▸ DATASET CONTENT
>> Begin
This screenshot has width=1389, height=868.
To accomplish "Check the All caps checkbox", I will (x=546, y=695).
>> End
>> Begin
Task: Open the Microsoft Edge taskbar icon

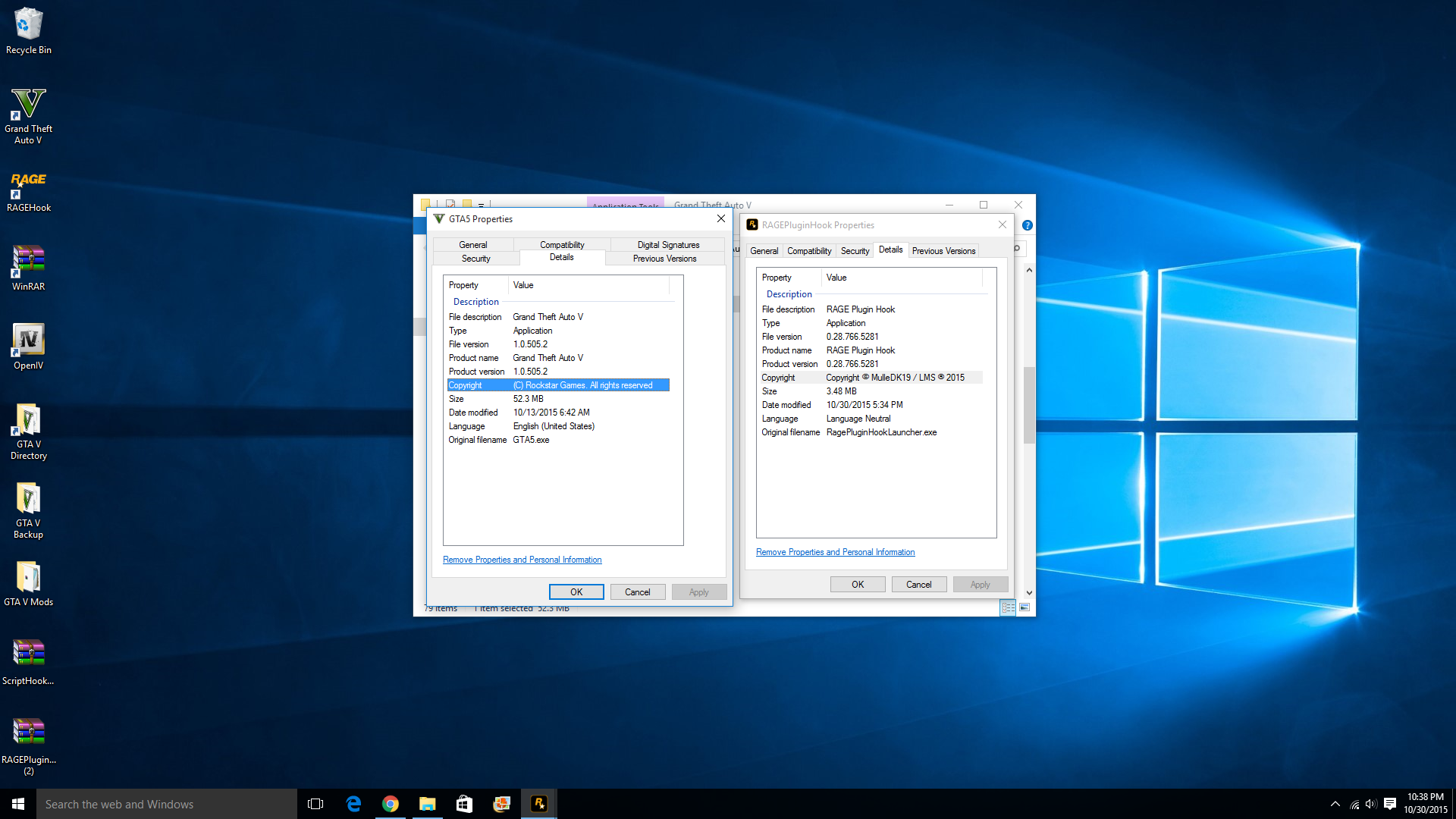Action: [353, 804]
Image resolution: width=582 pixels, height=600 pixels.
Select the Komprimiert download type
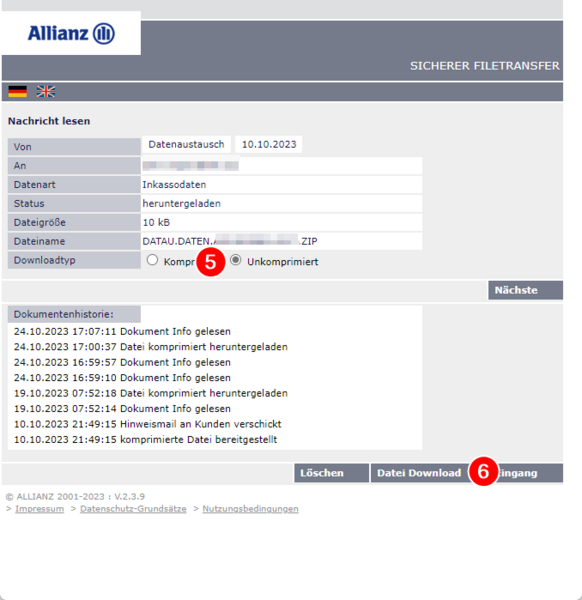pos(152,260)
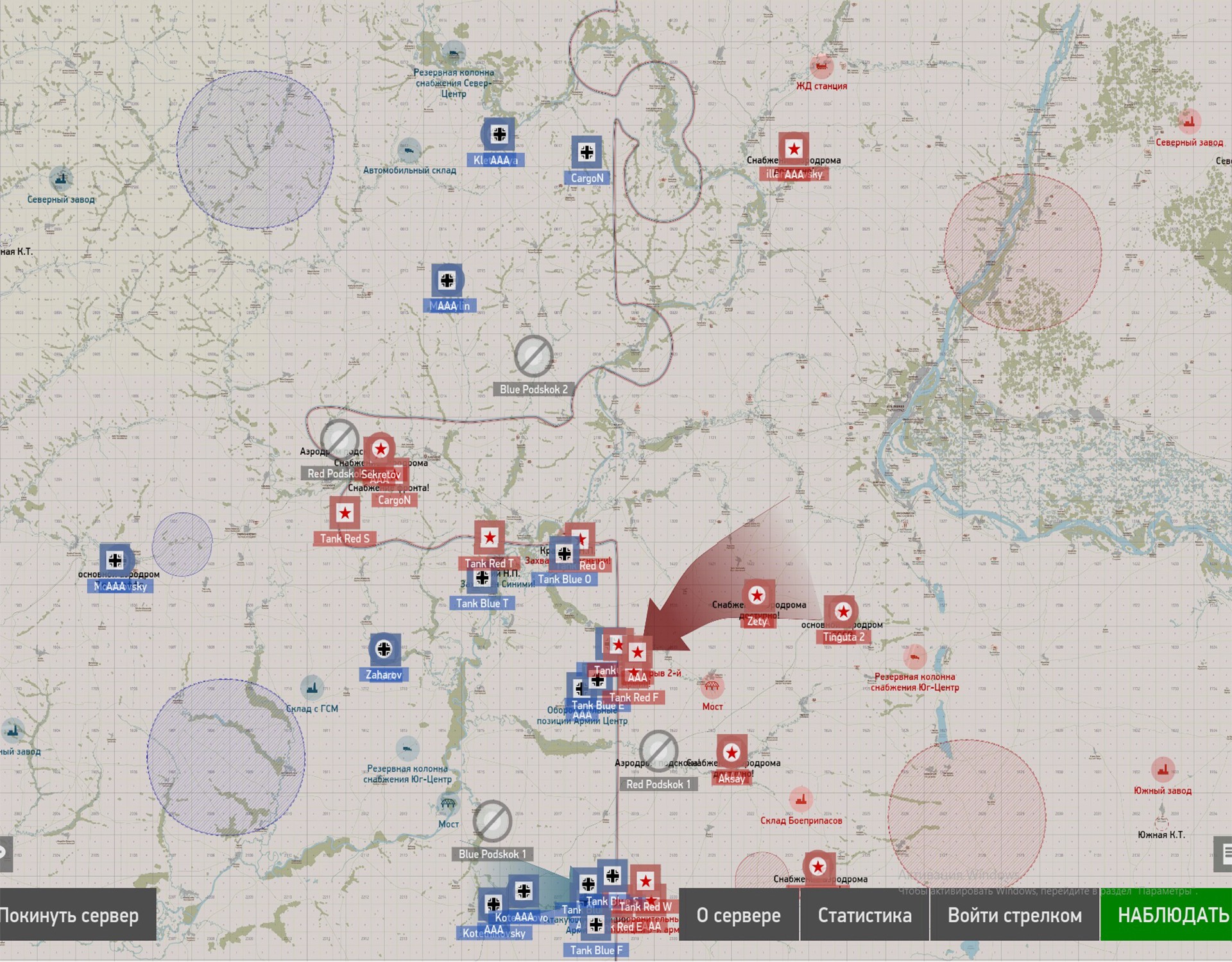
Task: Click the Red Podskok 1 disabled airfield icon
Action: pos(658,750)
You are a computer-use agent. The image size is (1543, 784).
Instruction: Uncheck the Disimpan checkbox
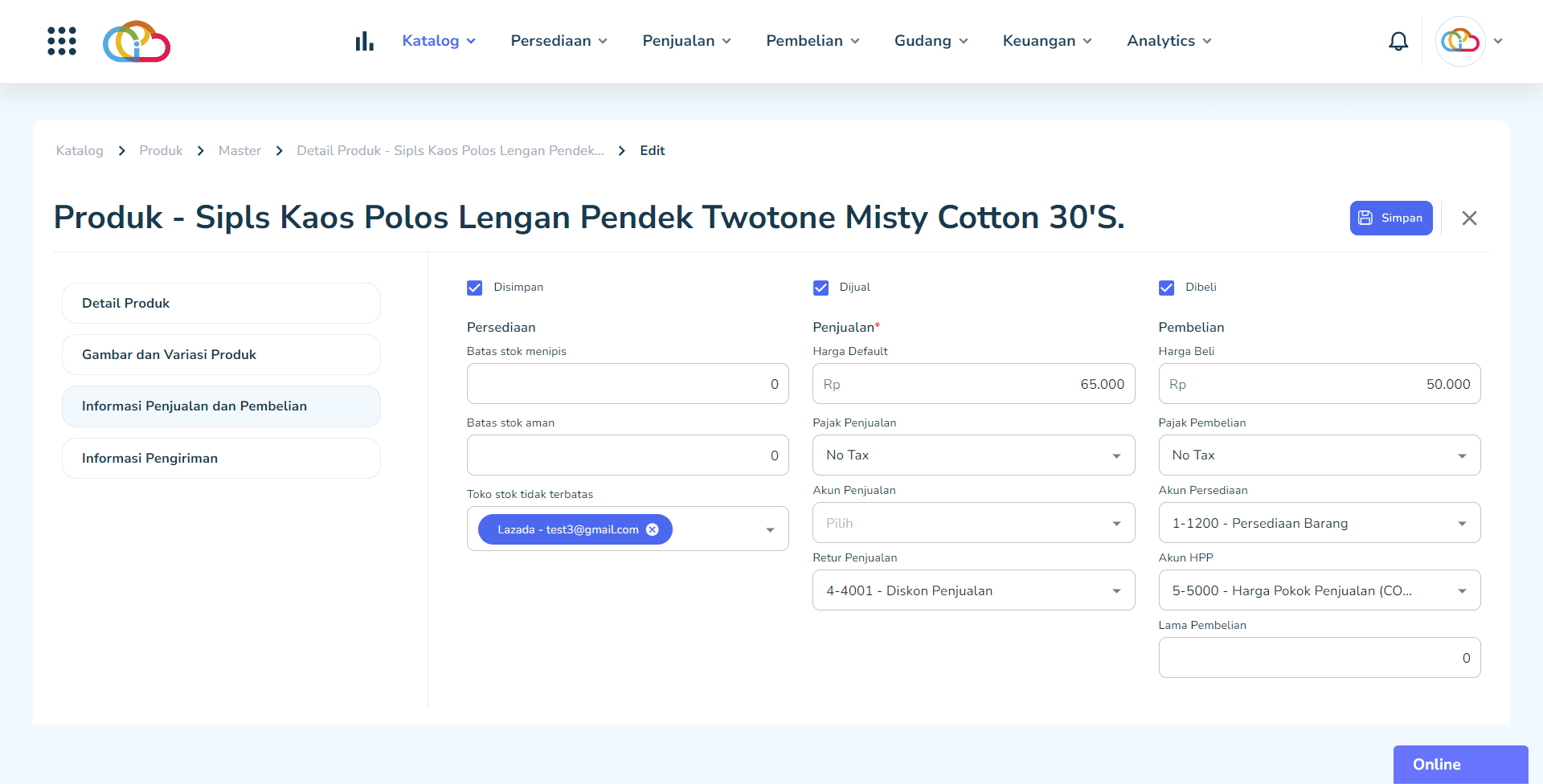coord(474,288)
>> End
▸ WHAT TO WORK ON
Can you rewrite the entries from the line with "Image resolution: width=582" up to and including the line with "coord(474,288)", replacing "download type" with "download format" and leaving everything else unchanged? Leave the pictures out of your answer.

▸ SOLUTION TO THIS TASK
Image resolution: width=582 pixels, height=600 pixels.
Select the Komprimiert download format
pos(152,260)
Task: Click the Red Podskok 1 disabled airfield icon
Action: pos(658,750)
You are a computer-use agent. The image size is (1543, 784).
Instruction: Uncheck the Disimpan checkbox
coord(474,288)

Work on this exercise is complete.